I tend to think that reality isn’t actually made of non-living information but is 100% made of life and mind, so that makes thinking about something in a way that exactly reflects that something more tenable. I have a feeling saying that our thinking may “reflect” the thing we think about in that context is a little naive, as if the thing and our idea about it are separated by some wall or chasm, since some degree and in some sense, there is no separation between the self and other in a universe that is all life.

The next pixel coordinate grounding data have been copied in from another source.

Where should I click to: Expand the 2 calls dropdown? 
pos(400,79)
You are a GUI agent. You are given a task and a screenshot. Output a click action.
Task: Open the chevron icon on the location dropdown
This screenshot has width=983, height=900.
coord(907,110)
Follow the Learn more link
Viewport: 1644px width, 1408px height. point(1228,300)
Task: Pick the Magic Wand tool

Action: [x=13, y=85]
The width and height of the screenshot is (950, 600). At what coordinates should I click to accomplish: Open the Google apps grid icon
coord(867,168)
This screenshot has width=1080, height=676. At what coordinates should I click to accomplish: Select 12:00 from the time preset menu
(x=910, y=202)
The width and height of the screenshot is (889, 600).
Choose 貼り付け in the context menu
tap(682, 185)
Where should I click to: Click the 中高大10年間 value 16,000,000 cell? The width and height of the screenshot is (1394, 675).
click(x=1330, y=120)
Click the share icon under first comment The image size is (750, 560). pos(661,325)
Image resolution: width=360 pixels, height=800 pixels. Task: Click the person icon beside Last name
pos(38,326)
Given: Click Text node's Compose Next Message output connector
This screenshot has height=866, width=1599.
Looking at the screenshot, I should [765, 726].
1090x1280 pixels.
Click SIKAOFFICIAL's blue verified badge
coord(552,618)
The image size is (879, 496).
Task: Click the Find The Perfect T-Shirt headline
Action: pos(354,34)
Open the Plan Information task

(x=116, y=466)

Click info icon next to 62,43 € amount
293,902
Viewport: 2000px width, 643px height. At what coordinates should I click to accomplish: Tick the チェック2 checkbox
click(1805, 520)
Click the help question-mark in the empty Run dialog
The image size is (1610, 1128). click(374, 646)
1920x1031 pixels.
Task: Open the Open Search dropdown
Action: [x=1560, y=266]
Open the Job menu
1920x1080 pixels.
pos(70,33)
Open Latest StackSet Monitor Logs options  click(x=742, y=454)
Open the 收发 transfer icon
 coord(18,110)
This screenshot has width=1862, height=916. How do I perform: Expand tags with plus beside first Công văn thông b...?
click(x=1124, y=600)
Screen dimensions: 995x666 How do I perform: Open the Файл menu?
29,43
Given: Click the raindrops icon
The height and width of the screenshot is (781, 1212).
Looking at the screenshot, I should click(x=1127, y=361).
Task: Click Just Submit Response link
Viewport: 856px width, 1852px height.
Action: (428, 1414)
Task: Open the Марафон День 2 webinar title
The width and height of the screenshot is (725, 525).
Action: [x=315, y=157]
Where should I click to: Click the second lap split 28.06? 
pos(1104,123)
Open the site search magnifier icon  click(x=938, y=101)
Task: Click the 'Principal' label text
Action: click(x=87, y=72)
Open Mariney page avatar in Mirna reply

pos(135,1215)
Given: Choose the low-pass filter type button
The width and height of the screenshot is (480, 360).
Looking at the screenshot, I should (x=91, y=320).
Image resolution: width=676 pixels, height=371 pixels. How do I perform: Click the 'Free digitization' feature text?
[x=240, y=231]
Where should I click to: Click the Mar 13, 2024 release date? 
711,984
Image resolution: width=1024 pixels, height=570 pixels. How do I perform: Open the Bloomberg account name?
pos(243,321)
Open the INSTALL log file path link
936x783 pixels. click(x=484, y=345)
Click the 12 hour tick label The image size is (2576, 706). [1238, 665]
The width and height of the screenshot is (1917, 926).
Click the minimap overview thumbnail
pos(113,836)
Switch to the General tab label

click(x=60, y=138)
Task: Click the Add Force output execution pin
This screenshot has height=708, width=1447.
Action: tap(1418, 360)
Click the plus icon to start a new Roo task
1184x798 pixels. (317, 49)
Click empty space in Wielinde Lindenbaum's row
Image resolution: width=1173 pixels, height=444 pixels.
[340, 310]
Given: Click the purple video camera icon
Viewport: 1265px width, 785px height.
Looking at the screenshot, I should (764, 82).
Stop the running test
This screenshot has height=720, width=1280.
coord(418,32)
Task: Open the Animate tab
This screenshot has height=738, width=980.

Can we know possibly know things that are true just because they’re true, without having to go through the processes of indirect sensation, reasoning, vetting of assumptions, etc.? I think we have intuition, and intuition is not only subconscious pattern matching or whatever—it’s that combined with genuine psychic divination. But it’s not really 100% reliable because it’s hard to differentiate the divination from the unconscious pattern matching, biases, etc. And intuition is a vague sort of knowing anyway and it doesn’t always come.

Also, even psychically attained knowledge isn’t necessarily 100% objective. The universe is made of many minds and those minds have various opinions and interpretations on what’s true, some minds having more refined or sophisticated opinions than others. Your spiritual self will be more aligned with some minds than with others; which ones you resonate with depends on your path/personality. Of course, some kinds of knowledge are less open to interpretation than others. How to characterize or understand someone, for example, is highly open to interpretation. What someone deserves or what’s likely to happen in the future are thing that are highly open to interpretation. The fact that the Eiffel tower is in France isn’t.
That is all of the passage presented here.